• Exercise data:

☆ ☆ ☆ ☆ ☆ ☆ ☆

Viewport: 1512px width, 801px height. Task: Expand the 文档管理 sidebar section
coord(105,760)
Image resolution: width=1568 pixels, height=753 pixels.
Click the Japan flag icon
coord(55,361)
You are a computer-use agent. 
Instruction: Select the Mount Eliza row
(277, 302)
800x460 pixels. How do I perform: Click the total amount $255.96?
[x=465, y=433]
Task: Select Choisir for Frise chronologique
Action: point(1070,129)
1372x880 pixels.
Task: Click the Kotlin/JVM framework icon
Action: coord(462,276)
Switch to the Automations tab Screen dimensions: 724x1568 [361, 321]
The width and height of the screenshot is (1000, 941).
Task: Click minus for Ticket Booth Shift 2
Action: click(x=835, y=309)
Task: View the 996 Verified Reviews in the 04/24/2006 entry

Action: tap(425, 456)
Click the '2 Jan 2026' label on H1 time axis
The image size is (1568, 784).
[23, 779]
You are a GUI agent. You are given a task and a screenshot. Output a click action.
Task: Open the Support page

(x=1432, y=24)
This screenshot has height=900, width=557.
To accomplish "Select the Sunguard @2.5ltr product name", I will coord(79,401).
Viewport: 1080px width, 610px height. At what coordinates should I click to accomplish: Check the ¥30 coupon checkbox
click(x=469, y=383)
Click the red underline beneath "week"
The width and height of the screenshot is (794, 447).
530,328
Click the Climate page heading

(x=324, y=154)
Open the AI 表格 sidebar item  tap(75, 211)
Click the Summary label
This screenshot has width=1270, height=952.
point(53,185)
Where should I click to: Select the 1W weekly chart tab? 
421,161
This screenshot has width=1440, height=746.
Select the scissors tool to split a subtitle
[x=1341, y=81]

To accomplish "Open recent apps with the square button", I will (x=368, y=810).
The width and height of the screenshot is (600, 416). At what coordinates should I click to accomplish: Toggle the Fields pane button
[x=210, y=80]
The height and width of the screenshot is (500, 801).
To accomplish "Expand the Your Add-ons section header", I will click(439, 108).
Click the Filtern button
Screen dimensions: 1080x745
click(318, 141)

☆ ☆ ☆ ☆ ☆ ☆ ☆

• Your goal:
The word "agent" appears in some lines of the listing. Give the number of those lines, and only that.

• Solution below:
2